The Islamabad High Court on Monday threw out a petition seeking the disqualification of Prime Minister Imran Khan, terming it non-maintainable as it involved personal matters.
IHC Chief Justice Athar Minallah and Justice Miangul Hassan Aurangzeb heard the petition, submitted by Hafiz Ehtesham, spokesperson of the infamous Lal Masjid’s Shuhada Foundation.
The petitioner had sought to argue that Prime Minister Khan should be disqualified for ‘concealing’ his alleged parentage of Tyrian Jade Khan White in his nomination papers for the 2018 election.
However, the judges refused to dwell on the arguments and admonished the petitioner for not understanding the law or respecting Islamic teachings about respecting others’ privacy.
Ehtesham had submitted the petition prior to the general election in July 2018. The IHC had initially fixed it for hearing along with a similar request submitted by Abdul Wahab Baloch of the Justice and Democratic Party Pakistan (JDP).
In Aug 2018, a two-member division of IHC bench had recused itself from hearing Wahab’s appeal after the counsel of a candidate from NA-53 Islamabad challenged the constitution of the bench.
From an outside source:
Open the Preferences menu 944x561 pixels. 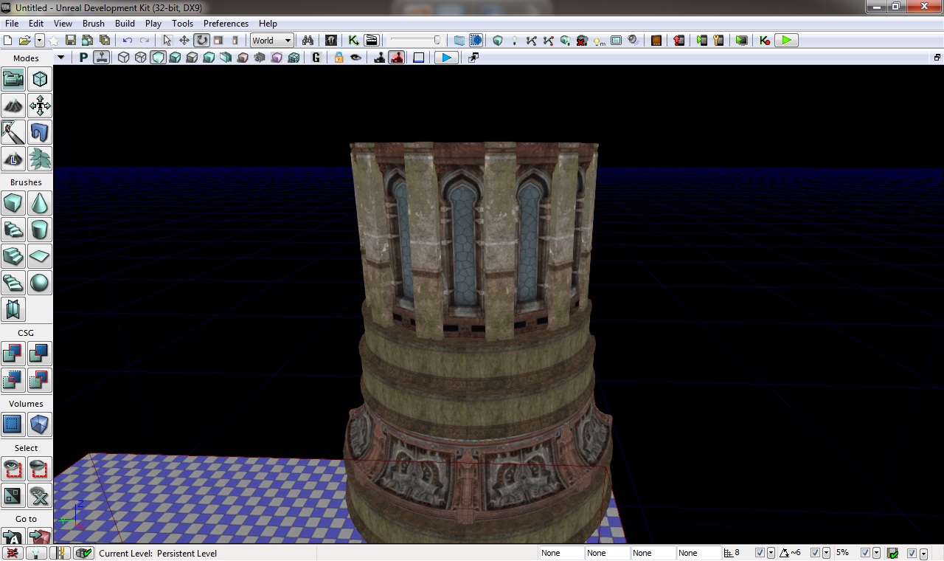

In December 2018, Wahab joined the Pakistan Tehreek-i-Insaf (PTI). He simultaneously decided to withdraw his petition against the premier.
On Jan 15, Ehtesham submitted a miscellaneous request in which he said that his request should be separated from Wahab’s, pleading that it be fixed for a hearing separately.
On Jan 16, the IHC approved his request and agreed to hear it shortly. It was eventually fixed for today (Jan 21).
Ehtesham argued in court Khan was a public office holder and therefore his personal matters could not be considered beyond scrutiny.
However, Justice Minallah asked the petitioner if he had read Article 63(1)(h) of the Constitution, under which he had sought PM Khan’s disqualification. Article 63(1)(h) stipulates that a person convicted of a crime of “moral turpitude” and sentenced to jail for not less than two years can contest elections if five years have elapsed since his release.
“In Islam, it has been said that [one should attempt to] put a curtain on [other people’s] private matters,” the IHC judge added, admonishing the petitioner for interfering in what the judge believed to be a personal matter for the premier.
He also warned the petitioner that if such requests were submitted in the future, the petitioner would be fined.
The prime minister’s counsel, Dr Babar Awan, was present in court on his behalf. However, he did not need to present his arguments as the court discarded the petition while hearing the petitioner.